Crédit image: Photodrone.pro, Pedro Gutiérrez
Une fois l’enduit enlevé, le béton d’origine a pu être sablé pour être restauré. Le renforcement de la dalle supportant le restaurant a été pratiquement fait à la main.
Le chantier a aussi dû relever le défi de l’eau. Comme la gare haute était dépourvue de ressources potables, elle est alimentée par un réservoir situé sous les cabines. De même, le maître d’ouvrage a dû construire un réseau d’épuration long de 3 km pour équiper convenablement le restaurant. Le projet de réhabilitation de la gare haute a aussi dû sacrifier une plantation linéaire de tilleuls, jugée incongrue par les architectes paysagistes et les défenseurs du patrimoine. Elle a été remplacée par un espace aménagé en bosquets d’essences locales, à la vue dégagée. Les aménagements extérieurs répondent ainsi mieux à la directive paysagère en vigueur en France. Enfin, les matériaux nécessaires au chantier sommital ont tous pris la route d’accès montant par Monnetier-Mornex. Un ballet de camions savamment réglé sur un tronçon parfois étroit et orné de gendarmes couchés.
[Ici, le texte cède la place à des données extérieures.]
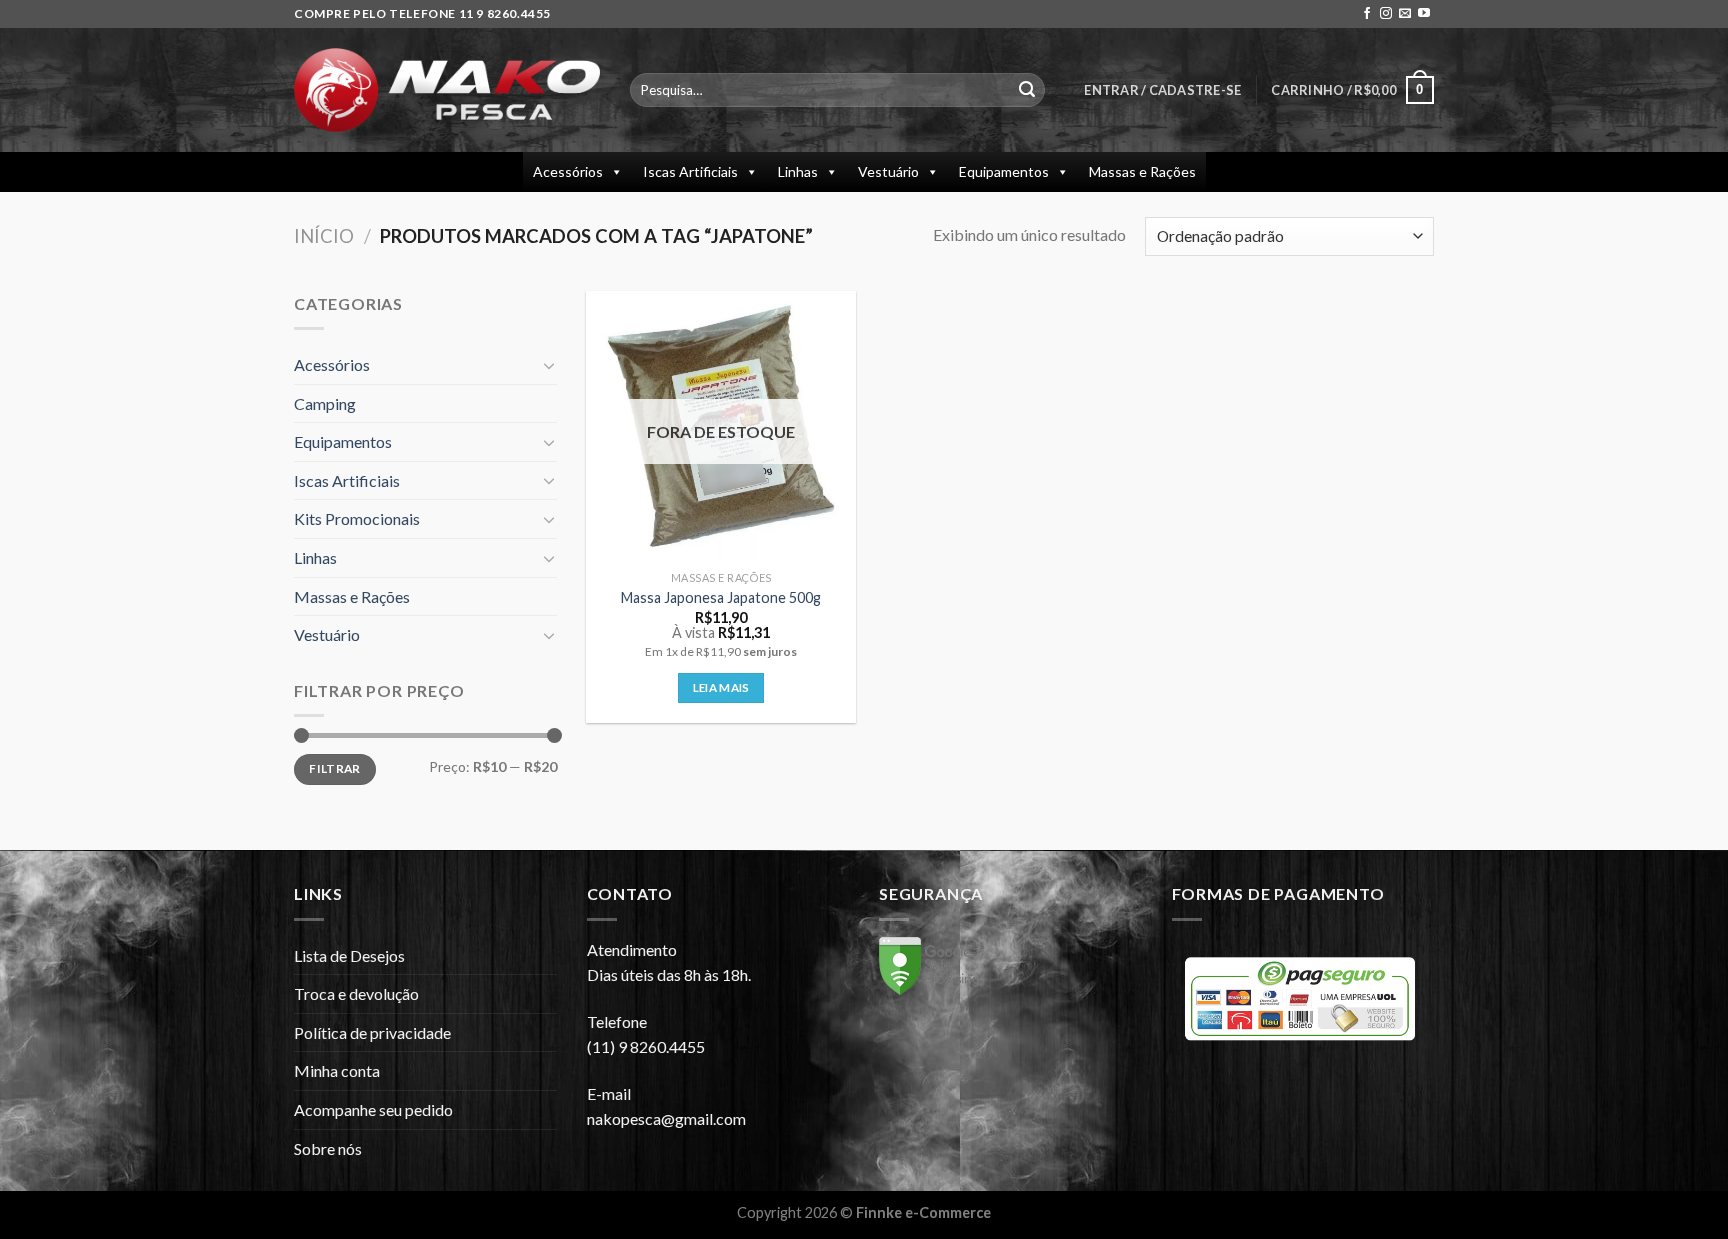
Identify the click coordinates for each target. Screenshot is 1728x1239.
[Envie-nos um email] (1405, 14)
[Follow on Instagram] (1386, 14)
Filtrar (335, 768)
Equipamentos (1004, 171)
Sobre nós (328, 1148)
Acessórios (568, 171)
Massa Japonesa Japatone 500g (721, 597)
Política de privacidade (372, 1032)
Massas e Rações (1142, 171)
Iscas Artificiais (690, 171)
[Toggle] (549, 365)
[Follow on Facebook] (1367, 14)
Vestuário (888, 171)
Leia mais (721, 687)
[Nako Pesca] (447, 90)
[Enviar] (1027, 90)
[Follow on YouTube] (1424, 14)
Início (324, 236)
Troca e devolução (356, 993)
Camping (325, 403)
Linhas (798, 171)
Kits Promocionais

La gare basse a aussi été totalement reconstruite pour offrir un meilleur accueil aux usagers du téléphérique. Elle avait été en effet détruite en 1984, ne gardant que les équipements assurant l’exploitation des installations de remontée mécaniques, en particulier les fosses de contrepoids des câbles porteurs. Le nouveau bâtiment s’intègrera dans son environnement urbanisé, en bordure de l’autoroute française A 40. Il n’a malheureusement pas été possible de compenser la perte de la station inférieure d’origine, regrettent encore les architectes.
Dépose délicate
Cet été, les travaux de finition se sont orientés vers la remise en route
progressive du téléphérique. Une opération aussi délicate que sa dépose, menée
à l’aide d’un chariot fantôme pour assurer le va-et-vient nécessaire. Il a
notamment fallu vérifier les treuils de secours, poser de nouveaux tourets pour
les câbles porteurs et rénover le système de communication entre les gares. Le
chantier en gare haute a aussi dû tenir compte de la présence des câbles et de
leur tirant de 20 tonnes.
Le maître d’ouvrage cherche encore une personne qui sera appelée à prendre en mains l’exploitation du restaurant. Au bout du compte, c’est une nouvelle vie qui s’annonce au Salève, notamment en son sommet. Dans un site préservé, mais qui n’a pas été épargné par les fermetures et les pépins de sécurité, notamment entre 1975 et 1984. Et après un chantier aussi touché par la pandémie, les difficultés d’approvisionnement en matériaux et l’inflation. Le projet a coûté 13 millions d’euros, financés de part et d’autre de la frontière franco-suisse, par les collectivités publiques et divers organismes privés. Une belle aventure s’achève ces jours, pour assurer une longue vie à cette attraction touristique majeure de l’agglomération franco-genevoise.